At a recent TCU-BYU basketball game in Fort Worth, one of our sportswriters was so taken by the vista of the new Dallas Cowboy football stadium when his plane flew over Arlington, Texas, he vowed he'd pay some of his own expenses just to return in September and help cover the historic opening event — the Oklahoma-BYU game.
And Jim Rayburn has been all over the country to events, including the Masters at Augusta National.
The hype has hardly started, but rumblings from Norman to Provo are already solidly in gear. It remains to be seen how many of the 80,000 seats will be sold for the Sooner-Cougar opener. Prices are steep, going for $50, $80, $100 and $150 (club seats). The Sooners expected 30,000 fans, but now they're talking 50,000.
BYU generally can push 12,000 to 15,000 in "elite" away games in the West, and 2,500 is a no-brainer to almost any venue. BYU sold out its allotment of 7,500 shortly after sales were announced, according to athletic director Tom Holmoe.
In a partnership with the Cowboys, BYU and Oklahoma, it was never three equal shares of 33 percent as far as the tickets go. OU was always going to sell the most, and a big chunk will go to Cowboy season ticket-holders.
The negotiated price for OU and BYU is significantly better than Arkansas and Texas A&M got for later in the fall ($85, $125, $475 for club seats).
In fact, it might be a good gamble to say the OU-BYU game will be among the best-bargain tickets we'll see at this new football castle.
It isn't Six Flags and it certainly isn't Disneyland, but for football, this will be the game's Taj Mahal.
Cowboy owner Jerry Jones labels it one of the most visible buildings in the world, and with the giant moving roof, he likens it to "almost a living entity."
The 300-foot span of steel arches that hold the retractable roof, which is moved by 128 electric motors, is the largest single span arch in the world, twice the length of the famed Arch in St. Louis.
If you were to lie down the Empire State Building beside one of the arches, it would fall 25 short of the famous building's spire. If the Statue of Liberty were placed at event level, the tip of the flame would "lick" the apex of the roof.
The giant video scoreboard hung above the field is the largest in the world, stretches between the 20-yard lines, and weighs 600 tons. Jones says it will give fans the same video experience as a 60-inch screen in their living room.
Oklahoma athletic director Joe Castiglione told one reporter fans can't think of this as a typical football game in a regular stadium.
And that's true, once you pay 30-plus bucks to park. But unlike old Texas Stadium that had just three entrance highways, this one has 14.
"People will realize once they see this stadium," Castiglione said, "they are not entering a traditional stadium layout. When you see the stadium, you're going to be blown away."
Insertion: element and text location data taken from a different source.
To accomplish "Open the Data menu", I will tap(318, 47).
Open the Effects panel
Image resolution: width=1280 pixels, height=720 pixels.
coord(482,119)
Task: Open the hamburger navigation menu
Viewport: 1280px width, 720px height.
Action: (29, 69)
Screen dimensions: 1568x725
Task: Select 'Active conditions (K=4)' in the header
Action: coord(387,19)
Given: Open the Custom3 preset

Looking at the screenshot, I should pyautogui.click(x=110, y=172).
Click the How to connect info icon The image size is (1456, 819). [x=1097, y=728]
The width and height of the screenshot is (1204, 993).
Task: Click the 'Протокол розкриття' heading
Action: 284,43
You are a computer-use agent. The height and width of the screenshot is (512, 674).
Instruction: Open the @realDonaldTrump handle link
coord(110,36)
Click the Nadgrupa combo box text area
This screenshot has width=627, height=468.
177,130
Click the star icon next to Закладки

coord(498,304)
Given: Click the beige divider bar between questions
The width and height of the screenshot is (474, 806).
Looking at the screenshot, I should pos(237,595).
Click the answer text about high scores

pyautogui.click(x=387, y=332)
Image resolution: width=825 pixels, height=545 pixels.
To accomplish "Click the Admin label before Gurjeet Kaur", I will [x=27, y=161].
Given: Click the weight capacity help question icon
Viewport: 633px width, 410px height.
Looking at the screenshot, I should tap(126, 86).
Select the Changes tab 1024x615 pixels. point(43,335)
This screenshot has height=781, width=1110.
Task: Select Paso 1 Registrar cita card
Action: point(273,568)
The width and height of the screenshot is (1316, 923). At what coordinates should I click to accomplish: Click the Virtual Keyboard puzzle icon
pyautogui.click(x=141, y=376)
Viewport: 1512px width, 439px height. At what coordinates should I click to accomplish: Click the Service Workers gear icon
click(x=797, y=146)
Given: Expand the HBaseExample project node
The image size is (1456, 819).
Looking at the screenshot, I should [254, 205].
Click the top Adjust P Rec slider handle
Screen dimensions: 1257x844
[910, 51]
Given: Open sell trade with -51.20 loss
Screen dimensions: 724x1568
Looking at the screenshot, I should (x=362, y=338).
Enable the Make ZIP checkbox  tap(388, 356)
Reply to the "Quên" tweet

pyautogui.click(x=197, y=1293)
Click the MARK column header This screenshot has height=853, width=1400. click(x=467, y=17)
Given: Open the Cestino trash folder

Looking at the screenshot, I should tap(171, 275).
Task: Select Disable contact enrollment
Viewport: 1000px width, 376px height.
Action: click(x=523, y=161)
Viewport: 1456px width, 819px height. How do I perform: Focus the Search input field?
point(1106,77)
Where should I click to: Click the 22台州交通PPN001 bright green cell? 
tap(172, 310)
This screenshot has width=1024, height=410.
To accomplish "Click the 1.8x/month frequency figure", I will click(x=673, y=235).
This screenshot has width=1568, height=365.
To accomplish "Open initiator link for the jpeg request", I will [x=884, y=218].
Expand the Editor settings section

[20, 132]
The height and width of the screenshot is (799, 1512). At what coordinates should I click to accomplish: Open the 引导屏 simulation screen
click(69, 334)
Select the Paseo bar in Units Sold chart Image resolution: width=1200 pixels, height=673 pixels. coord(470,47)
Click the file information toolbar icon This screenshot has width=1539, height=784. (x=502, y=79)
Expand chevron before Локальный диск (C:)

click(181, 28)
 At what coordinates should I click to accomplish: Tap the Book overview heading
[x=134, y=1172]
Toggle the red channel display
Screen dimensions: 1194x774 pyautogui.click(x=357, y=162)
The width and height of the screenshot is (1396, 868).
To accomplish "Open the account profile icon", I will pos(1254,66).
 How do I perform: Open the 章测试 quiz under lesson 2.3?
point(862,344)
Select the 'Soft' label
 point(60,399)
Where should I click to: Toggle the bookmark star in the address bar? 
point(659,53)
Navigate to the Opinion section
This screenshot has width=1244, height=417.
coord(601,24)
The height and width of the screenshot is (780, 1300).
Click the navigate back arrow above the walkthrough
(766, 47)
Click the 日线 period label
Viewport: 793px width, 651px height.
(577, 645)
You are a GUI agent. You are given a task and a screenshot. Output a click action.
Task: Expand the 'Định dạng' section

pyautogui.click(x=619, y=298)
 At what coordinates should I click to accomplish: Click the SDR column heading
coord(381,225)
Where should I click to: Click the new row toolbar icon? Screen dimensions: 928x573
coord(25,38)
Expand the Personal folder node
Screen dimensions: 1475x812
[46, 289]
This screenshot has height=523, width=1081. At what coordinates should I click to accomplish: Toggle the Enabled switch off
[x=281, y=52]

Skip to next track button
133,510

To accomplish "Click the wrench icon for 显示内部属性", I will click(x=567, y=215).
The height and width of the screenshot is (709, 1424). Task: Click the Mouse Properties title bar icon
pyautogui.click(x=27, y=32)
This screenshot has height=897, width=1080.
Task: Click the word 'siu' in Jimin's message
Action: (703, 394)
"More amenities than any stadium in the world," according to Oklahoma State athletic director Mike Holder, who negotiated with Texas Tech to play in Arlington. Holder failed to reach an agreement. "There's not really anything to compare to it."
Evan Jacobson lives in nearby Southlake, and his son McKay is a receiver for the Cougars and is expected to play in that opening game. Evan said the new facility will take your breath away.
Evan has a friend connected with the contractor, Manhattan Construction, out of Kansas, as well as some Cowboy management, and has access to the site still under construction.
"It is an unbelievable place," said Evan. "I have been in it four times, the most recent just a few weeks ago. You walk in and the layout and feel is awesome, especially at the club level. It is outstanding. McKay is coming down this weekend and we'll take a tour."121 comments on this story
"The above-field scoreboard and screen is so huge, you've never seen anything like it," Evan said. "It looks like a punter can hit it because it is so big, but they've had punters kick as high as they can and didn't come close."
Said Holmoe: "I haven't seen it, but those who have, say it is off the charts — the Eighth Wonder of the World.
"Jerry Jones has a lot of money and he's very passionate about his athletic facilities and the football team. This is an example of just how passionate he is about football."